Calling for a strategic implementation framework anchored on revenue efficiency rather than blanket enforcement, he said evidence shows that a small proportion of taxpayers account for the bulk of tax revenue.
“Roughly 20 per cent of businesses generate close to 90 per cent of tax receipts, while about 20 per cent of taxpayers contribute over 80 per cent of personal income tax. Concentrating enforcement on large corporations, established SMEs and high-net-worth individuals will deliver substantial revenue gains without destabilising livelihoods or deepening social resistance,” he said.
Urging the tax authorities to prioritise the formal sector, where compliance capacity already exists in the interim, he said the informal sector should be integrated gradually through incentives, sustained tax education, simplified compliance tools and digital onboarding support.
“Shifting emphasis from penalties to compliance-building will produce more durable outcomes. The objective should be to grow the tax net organically, not force it prematurely,” he warned.

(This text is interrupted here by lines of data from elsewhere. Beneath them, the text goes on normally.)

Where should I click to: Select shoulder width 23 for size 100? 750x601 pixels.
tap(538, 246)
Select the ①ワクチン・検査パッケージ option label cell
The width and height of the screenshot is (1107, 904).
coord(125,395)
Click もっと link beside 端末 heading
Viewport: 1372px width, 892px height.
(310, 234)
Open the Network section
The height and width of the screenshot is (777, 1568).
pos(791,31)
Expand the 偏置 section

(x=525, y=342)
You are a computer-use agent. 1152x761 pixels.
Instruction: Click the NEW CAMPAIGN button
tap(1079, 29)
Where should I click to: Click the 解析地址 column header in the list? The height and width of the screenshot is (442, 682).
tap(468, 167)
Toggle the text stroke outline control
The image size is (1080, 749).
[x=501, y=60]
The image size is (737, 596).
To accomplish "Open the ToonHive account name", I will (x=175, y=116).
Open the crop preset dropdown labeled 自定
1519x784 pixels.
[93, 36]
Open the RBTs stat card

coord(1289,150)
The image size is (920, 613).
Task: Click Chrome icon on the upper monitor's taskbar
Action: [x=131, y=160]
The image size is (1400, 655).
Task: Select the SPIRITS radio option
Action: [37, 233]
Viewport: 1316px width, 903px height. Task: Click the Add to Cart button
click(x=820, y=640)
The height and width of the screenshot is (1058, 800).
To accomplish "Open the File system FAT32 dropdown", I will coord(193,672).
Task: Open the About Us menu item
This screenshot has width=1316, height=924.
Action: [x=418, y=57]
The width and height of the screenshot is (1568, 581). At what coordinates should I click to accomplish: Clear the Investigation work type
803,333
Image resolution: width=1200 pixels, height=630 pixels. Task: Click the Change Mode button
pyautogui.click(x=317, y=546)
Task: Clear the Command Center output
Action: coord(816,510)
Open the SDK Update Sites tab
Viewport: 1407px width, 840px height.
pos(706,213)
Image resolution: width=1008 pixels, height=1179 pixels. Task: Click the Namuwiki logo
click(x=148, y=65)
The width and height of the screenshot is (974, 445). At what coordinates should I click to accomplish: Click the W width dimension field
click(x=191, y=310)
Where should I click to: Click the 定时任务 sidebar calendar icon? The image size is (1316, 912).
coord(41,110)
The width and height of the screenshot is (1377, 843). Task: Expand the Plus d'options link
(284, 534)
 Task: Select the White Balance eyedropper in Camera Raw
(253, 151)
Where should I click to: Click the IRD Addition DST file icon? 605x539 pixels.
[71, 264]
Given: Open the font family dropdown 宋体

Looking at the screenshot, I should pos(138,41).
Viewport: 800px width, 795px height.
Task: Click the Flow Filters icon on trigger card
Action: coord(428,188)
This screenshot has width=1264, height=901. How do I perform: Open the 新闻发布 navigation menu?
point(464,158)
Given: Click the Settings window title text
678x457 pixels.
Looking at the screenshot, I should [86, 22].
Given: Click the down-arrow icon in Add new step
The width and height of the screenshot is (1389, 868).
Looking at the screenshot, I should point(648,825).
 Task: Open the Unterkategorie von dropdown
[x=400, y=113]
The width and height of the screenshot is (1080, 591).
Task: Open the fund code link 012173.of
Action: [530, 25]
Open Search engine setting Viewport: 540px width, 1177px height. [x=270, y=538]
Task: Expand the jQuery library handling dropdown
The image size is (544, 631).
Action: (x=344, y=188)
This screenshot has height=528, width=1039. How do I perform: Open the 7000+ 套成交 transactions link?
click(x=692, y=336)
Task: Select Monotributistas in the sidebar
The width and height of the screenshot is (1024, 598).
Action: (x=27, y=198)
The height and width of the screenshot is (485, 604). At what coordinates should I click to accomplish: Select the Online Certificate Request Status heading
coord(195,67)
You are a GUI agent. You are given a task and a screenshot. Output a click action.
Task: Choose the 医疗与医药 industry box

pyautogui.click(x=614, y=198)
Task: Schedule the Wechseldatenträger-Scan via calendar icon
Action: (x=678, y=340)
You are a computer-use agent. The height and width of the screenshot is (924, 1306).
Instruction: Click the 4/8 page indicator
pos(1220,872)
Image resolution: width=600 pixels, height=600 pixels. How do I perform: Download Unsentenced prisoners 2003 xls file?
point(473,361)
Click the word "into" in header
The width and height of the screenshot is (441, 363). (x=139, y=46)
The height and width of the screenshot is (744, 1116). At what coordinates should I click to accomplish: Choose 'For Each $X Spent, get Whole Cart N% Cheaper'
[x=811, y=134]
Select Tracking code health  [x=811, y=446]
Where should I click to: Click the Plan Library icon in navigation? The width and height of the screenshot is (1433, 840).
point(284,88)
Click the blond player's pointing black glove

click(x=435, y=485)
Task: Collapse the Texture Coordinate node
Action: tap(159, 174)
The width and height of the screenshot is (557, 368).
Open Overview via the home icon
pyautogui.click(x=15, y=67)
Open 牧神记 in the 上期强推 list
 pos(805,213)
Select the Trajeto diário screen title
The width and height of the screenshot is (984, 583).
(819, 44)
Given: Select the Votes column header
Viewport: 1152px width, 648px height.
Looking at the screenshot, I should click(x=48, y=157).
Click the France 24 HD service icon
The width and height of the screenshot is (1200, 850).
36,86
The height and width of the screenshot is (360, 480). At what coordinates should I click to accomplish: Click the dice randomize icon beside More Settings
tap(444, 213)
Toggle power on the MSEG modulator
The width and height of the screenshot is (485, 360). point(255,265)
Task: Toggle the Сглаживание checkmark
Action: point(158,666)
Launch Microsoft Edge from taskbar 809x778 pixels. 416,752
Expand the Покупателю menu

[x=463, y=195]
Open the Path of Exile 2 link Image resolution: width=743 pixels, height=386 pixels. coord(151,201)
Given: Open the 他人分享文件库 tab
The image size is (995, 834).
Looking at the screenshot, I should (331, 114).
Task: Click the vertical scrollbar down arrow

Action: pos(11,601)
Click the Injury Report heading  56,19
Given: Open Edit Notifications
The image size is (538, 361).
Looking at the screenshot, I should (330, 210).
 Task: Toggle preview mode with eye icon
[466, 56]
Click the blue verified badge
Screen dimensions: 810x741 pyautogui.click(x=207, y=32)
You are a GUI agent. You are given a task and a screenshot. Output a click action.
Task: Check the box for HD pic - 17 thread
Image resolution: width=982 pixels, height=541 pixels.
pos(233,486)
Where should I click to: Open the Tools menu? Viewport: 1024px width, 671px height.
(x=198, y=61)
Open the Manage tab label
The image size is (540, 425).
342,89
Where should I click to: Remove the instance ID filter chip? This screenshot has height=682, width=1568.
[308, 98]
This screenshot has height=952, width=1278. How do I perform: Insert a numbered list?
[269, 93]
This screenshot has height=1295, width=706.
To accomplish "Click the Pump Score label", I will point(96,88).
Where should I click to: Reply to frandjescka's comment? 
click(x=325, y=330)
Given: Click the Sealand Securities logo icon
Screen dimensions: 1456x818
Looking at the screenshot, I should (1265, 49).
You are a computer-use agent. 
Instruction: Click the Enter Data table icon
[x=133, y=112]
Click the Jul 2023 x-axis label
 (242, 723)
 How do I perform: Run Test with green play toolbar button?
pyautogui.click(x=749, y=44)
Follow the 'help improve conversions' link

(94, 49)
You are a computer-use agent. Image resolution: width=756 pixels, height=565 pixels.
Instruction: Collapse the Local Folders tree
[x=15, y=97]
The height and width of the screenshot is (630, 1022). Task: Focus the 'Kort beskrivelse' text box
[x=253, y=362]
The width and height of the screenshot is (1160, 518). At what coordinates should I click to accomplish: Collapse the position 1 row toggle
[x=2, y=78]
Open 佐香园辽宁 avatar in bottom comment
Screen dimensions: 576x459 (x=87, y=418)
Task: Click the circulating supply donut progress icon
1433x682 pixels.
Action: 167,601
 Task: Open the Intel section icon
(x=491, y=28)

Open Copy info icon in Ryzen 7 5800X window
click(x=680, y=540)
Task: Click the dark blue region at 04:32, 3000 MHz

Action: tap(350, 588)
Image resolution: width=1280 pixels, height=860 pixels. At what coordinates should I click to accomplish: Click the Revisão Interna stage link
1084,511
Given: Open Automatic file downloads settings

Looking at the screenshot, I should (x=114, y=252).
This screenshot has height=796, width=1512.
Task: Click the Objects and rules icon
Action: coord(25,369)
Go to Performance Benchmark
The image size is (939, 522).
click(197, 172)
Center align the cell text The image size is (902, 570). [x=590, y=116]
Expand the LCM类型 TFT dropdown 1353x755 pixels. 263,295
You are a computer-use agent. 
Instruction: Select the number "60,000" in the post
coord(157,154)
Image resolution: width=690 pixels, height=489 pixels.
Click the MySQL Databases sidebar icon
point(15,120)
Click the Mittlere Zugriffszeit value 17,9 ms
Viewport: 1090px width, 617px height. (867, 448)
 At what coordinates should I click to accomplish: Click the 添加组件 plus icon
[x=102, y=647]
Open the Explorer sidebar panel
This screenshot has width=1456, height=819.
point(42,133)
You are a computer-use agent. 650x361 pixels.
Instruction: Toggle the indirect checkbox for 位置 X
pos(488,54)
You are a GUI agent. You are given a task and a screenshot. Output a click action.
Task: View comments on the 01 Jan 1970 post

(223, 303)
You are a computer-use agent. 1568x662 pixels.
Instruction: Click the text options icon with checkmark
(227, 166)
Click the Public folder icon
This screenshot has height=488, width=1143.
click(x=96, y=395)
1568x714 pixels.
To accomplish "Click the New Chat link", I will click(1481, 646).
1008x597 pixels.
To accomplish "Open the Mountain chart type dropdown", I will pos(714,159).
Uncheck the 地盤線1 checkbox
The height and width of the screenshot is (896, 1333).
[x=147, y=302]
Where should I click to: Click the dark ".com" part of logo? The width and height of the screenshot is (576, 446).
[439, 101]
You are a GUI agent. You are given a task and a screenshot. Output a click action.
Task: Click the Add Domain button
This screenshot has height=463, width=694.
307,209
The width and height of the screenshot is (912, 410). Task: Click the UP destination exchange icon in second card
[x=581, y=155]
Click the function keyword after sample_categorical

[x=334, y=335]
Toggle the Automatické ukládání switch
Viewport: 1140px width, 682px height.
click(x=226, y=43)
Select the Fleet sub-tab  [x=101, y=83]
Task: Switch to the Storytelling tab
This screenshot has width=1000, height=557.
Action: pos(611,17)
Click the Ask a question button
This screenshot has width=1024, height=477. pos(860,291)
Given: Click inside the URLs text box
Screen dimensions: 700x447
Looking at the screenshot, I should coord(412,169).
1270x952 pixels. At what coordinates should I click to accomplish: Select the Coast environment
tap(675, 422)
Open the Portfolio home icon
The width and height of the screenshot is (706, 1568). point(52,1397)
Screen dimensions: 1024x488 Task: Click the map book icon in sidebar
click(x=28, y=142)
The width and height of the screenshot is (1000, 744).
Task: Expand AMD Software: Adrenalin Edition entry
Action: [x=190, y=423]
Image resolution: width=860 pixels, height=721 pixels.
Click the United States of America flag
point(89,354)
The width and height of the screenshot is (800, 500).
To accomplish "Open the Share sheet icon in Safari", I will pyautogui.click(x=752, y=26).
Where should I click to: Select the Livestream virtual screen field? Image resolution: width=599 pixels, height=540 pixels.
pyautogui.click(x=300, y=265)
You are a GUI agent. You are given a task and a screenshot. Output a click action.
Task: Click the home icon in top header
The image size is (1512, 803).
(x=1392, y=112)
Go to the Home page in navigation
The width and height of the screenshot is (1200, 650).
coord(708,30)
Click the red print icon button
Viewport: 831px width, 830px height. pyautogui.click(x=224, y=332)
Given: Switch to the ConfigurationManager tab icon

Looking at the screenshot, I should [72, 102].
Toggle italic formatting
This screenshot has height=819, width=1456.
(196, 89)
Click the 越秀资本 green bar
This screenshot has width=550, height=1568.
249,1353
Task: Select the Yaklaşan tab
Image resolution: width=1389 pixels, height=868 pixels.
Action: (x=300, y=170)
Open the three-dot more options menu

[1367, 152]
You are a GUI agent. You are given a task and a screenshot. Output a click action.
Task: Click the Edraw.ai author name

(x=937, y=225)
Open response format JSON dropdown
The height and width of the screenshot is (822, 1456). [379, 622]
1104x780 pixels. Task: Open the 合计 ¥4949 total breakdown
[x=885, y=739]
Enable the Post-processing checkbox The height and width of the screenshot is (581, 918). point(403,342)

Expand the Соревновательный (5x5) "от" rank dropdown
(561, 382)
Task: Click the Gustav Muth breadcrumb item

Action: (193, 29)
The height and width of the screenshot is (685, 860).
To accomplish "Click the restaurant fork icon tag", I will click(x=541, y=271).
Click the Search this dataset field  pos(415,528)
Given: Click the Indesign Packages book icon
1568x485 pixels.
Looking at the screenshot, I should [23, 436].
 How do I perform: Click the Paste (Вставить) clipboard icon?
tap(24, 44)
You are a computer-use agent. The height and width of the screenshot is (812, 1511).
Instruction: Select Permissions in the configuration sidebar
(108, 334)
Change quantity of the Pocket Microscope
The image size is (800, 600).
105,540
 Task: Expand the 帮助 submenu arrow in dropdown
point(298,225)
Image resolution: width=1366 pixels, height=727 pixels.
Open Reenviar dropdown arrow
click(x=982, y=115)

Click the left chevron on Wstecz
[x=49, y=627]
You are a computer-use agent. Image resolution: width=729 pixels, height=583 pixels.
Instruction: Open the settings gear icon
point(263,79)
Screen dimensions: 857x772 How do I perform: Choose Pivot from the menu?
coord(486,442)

“With 2026 shaping up as a pre-election year, political and social caution is imperative. Aggressive, broad-based enforcement risks social discontent, political backlash and potential reform reversal. Stability, trust-building and reform credibility must take precedence over short-term enforcement optics,” he said.
He further said while tax reform is essential for fiscal sustainability, he noted that implementation will determine its success or failure. A phased, pragmatic and socially sensitive approach, anchored on trust, economic realities and political timing, offers the most credible pathway to sustainable revenue growth, expanded compliance and long-term legitimacy.